Return exactly the lines of the entries, from the one with "The image size is (972, 468)." to the last.

▶ [Stored data entries]:
=== Section Start ===

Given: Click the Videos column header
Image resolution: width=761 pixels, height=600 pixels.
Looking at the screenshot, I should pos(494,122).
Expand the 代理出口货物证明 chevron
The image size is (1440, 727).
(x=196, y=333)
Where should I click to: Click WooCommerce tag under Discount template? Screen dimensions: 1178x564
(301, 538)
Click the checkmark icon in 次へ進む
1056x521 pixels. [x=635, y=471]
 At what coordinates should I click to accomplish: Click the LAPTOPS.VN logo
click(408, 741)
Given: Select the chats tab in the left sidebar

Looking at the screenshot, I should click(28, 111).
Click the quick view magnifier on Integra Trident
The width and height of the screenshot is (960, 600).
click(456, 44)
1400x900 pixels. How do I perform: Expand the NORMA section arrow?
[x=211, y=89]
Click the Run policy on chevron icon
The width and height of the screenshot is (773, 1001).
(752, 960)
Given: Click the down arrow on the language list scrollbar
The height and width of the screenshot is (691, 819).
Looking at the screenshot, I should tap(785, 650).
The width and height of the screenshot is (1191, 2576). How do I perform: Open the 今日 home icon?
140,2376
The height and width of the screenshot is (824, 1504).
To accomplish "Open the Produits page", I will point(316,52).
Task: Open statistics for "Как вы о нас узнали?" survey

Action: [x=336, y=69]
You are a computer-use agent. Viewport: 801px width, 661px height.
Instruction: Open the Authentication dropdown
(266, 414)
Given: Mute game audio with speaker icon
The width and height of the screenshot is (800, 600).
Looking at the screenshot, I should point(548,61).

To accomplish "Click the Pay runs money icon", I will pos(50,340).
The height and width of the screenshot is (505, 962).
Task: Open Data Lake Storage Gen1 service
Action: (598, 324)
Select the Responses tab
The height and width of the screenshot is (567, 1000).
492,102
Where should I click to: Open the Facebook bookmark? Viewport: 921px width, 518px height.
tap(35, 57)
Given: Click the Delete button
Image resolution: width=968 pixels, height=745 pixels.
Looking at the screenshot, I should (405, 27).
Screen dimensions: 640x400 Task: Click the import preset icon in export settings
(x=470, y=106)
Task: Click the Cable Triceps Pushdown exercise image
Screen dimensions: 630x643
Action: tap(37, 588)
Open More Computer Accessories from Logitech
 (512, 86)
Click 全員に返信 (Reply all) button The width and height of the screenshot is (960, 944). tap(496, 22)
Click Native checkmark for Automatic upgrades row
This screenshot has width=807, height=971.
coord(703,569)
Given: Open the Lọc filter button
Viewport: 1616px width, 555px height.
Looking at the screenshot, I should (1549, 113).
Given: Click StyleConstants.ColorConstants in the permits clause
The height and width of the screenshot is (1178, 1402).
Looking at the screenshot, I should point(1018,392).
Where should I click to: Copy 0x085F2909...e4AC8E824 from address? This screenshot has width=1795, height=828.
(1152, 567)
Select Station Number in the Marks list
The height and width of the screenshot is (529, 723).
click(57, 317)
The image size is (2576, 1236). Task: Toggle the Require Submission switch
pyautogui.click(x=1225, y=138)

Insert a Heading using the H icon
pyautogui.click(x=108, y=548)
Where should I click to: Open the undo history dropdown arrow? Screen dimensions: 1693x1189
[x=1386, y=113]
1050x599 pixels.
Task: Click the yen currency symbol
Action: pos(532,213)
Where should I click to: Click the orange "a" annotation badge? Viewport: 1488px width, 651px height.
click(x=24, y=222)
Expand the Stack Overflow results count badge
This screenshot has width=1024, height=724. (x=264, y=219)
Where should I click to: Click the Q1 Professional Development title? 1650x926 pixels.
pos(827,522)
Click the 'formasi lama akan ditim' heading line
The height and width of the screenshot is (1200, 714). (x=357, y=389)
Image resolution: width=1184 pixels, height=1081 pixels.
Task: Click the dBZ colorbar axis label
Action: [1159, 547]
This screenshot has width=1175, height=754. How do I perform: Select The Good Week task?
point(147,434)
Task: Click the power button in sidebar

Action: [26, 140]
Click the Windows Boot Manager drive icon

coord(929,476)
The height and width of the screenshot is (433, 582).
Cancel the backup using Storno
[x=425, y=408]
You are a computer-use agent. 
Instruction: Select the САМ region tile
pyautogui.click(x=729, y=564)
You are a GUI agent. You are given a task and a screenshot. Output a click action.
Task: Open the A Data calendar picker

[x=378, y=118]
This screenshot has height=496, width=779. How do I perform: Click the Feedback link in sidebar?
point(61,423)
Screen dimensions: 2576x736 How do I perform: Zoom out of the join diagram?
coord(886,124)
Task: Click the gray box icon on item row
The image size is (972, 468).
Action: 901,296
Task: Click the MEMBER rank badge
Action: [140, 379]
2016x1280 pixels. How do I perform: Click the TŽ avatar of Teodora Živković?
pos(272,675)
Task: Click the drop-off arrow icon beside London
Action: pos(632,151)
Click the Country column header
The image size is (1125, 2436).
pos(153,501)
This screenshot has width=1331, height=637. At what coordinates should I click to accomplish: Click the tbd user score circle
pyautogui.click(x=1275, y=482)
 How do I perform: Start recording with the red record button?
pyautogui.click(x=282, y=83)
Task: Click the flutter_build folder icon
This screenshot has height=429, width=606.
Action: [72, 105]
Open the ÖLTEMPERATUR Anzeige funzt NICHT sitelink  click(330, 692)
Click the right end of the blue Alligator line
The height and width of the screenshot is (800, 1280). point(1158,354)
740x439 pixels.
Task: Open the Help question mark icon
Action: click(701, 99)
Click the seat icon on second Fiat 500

=== Section End ===

▶ [Result for this task]:
The image size is (972, 468).
Action: 901,296
Task: Click the MEMBER rank badge
Action: [140, 379]
2016x1280 pixels. How do I perform: Click the TŽ avatar of Teodora Živković?
pos(272,675)
Task: Click the drop-off arrow icon beside London
Action: pos(632,151)
Click the Country column header
The image size is (1125, 2436).
pos(153,501)
This screenshot has width=1331, height=637. At what coordinates should I click to accomplish: Click the tbd user score circle
pyautogui.click(x=1275, y=482)
 How do I perform: Start recording with the red record button?
pyautogui.click(x=282, y=83)
Task: Click the flutter_build folder icon
This screenshot has height=429, width=606.
Action: [72, 105]
Open the ÖLTEMPERATUR Anzeige funzt NICHT sitelink  click(330, 692)
Click the right end of the blue Alligator line
The height and width of the screenshot is (800, 1280). point(1158,354)
740x439 pixels.
Task: Open the Help question mark icon
Action: click(701, 99)
Click the seat icon on second Fiat 500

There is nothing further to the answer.